Sebanyak 30 siswa-siswi SMK 26 Jakarta antusias menambah wawasannya soal Konstitusi. Mengenakan seragam putih-abu, para pelajar ini melangkah ke aula lantai dasar Gedung Mahkamah Konstitusi untuk berdiskusi, kemudian melanjutkan kunjungannya ke Pusat Sejarah Konstitusi di lantai 5 dan lantai 6 Gedung MK. Kedatangan mereka disambut oleh Peneliti MK Bisariyadi, Senin (16/3).
Mengawali paparannya, Bisar menjelaskan perihal kekuasaan dalam satu negara. Menurutnya, kekuasaan yang bersifat absolutisme atau yang hanya dimiliki oleh satu pihak memiliki kecenderungan untuk korupsi. Ia mencontohkan zaman Nazi di Jerman pada tahun 1933 sampai dengan 1945. Saat itu, kekuasaan dipegang oleh satu orang, yakni Adolf Hitler sehingga di Jerman pada masa itu sangat kuat unsur korupsinya. “Contoh lain adalah negara komunis, biasanya di sana hanya ada satu partai yang berkuasa, yaitu Partai Komunis,” ujarnya.
Atas dasar tersebut, jelasnya, maka kekuasaan dibagi-bagi ke dalam beberapa cabang. “Ada kekuasaan yang dibagi tiga, disebut trias politika, maupun yang dibagi 4, disebut catur praja,” imbuhnya. Namun, sistem kekuasaan yang lebih banyak dianut oleh negara-negara di dunia adalah trias politika. Trias politika membagi kekuasaan menjadi tiga kekuasaan dan cenderung seimbang, yakni eksekutif, legislatif, dan yudikatif.
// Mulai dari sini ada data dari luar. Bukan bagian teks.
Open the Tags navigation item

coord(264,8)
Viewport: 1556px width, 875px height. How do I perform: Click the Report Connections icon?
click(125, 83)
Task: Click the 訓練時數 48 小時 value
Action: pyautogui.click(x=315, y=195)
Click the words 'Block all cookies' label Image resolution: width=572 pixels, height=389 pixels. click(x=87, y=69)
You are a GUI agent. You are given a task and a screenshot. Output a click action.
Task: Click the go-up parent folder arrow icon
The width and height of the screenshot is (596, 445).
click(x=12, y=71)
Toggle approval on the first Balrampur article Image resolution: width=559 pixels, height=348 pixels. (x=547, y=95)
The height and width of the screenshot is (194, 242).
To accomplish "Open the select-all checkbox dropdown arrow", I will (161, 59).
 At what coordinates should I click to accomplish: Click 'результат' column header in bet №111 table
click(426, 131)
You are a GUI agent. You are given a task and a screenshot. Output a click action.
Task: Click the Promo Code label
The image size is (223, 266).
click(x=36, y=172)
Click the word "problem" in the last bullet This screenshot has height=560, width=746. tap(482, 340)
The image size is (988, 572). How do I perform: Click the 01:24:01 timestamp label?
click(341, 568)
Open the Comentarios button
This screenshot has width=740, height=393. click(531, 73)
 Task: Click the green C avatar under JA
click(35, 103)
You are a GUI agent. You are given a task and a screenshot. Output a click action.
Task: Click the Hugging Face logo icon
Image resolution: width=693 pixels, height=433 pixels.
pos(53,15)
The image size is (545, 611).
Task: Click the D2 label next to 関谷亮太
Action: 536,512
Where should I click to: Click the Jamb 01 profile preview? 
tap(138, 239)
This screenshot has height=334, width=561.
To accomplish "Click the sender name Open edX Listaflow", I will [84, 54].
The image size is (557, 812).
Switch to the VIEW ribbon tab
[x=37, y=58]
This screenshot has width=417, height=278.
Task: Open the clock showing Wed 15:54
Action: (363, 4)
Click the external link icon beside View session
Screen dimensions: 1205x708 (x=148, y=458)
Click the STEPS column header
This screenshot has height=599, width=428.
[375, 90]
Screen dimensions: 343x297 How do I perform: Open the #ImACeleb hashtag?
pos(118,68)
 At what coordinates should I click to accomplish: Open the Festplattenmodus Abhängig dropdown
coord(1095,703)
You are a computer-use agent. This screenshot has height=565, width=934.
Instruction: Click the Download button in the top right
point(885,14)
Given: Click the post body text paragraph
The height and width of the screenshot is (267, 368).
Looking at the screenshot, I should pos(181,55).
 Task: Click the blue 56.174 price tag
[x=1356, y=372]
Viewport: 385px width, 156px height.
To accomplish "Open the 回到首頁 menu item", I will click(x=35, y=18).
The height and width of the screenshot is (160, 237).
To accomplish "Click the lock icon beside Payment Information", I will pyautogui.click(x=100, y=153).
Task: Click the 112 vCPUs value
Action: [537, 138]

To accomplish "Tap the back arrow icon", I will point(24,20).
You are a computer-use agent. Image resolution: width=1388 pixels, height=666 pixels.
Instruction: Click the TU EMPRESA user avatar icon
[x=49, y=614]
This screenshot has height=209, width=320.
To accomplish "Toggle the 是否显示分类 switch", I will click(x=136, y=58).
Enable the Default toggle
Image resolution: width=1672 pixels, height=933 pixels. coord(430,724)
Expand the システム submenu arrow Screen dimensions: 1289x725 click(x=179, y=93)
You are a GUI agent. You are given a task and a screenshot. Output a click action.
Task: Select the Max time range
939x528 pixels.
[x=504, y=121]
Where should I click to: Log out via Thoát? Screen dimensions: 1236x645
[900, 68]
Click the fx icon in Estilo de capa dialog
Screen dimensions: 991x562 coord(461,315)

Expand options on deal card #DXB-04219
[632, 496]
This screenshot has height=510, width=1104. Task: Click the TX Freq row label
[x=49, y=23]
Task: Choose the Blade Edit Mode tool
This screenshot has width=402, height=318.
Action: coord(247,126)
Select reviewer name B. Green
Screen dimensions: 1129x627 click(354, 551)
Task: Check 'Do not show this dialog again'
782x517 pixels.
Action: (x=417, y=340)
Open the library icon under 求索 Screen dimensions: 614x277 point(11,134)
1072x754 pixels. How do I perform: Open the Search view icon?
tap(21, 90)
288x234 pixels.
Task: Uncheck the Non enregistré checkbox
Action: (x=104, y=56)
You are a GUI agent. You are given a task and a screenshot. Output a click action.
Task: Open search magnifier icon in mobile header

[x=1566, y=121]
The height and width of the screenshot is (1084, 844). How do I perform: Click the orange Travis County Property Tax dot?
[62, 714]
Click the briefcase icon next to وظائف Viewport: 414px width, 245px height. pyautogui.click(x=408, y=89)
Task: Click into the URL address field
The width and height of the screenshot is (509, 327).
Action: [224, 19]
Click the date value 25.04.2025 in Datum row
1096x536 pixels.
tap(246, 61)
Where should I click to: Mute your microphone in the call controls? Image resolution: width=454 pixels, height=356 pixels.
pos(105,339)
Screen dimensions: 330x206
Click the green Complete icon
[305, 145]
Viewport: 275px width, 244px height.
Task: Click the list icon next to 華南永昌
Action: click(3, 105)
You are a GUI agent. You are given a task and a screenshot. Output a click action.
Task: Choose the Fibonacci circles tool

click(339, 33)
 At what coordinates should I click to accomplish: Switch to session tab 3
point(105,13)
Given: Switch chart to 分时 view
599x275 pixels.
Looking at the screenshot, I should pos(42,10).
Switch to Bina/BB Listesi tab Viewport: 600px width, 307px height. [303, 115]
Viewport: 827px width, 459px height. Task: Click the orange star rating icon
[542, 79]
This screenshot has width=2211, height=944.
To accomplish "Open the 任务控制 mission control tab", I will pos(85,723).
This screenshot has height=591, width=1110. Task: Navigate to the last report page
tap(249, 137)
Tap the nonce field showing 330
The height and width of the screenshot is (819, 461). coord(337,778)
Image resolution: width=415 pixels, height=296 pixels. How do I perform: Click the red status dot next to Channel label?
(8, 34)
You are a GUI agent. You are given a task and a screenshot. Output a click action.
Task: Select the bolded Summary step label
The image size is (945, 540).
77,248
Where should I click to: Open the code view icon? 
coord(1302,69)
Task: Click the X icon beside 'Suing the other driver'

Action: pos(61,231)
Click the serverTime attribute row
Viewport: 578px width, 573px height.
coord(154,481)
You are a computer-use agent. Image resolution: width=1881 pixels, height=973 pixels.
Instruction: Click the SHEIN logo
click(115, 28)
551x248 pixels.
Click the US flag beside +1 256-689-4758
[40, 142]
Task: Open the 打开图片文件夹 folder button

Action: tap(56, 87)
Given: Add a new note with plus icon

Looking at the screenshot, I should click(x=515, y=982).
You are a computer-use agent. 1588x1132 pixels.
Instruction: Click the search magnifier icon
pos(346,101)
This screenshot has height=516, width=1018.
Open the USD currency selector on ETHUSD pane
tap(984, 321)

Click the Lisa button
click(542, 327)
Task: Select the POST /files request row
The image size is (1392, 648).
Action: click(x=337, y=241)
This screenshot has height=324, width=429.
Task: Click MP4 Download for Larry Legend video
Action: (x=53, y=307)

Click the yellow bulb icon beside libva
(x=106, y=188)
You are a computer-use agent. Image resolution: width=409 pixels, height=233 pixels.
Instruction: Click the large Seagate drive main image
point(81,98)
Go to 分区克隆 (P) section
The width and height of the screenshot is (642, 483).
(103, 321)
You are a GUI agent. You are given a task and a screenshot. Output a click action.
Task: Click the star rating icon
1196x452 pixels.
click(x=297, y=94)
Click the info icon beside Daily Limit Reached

Ia menjelaskan, eksekutif adalah cabang kekuasaan pemerintah yang dipimpin oleh Presiden sebagai kepala negara, dibantu wakil presiden dan para menteri.
Sedangkan cabang kekuasaan legislatif disebut sebagai pembuat undang-undang. Sebelum Undang-Undang Dasar 1945 diubah pada tahun 1999-2002, Indonesia hanya mengenal satu cabang kekuasaan legislatif yang disebut Dewan Perwakilan Rakyat (DPR). Setelah perubahan uud 1945, dibentuk lembaga legislatif lain selain DPR, yakni Dewan Perwakilan Daerah (DPD). Berbeda dengan DPR yang anggotanya terdiri dari partai politik, DPD merupakan lembaga yang terdiri dari perwakilan tiap provinsi. “Namun, kewenangan DPD dibatasi hanya membentuk undang-undang yang memiliki sifat kedaerahan, misalnya UU tentang pemerintahan desa dan UU tentang otonomi daerah,” jelasnya.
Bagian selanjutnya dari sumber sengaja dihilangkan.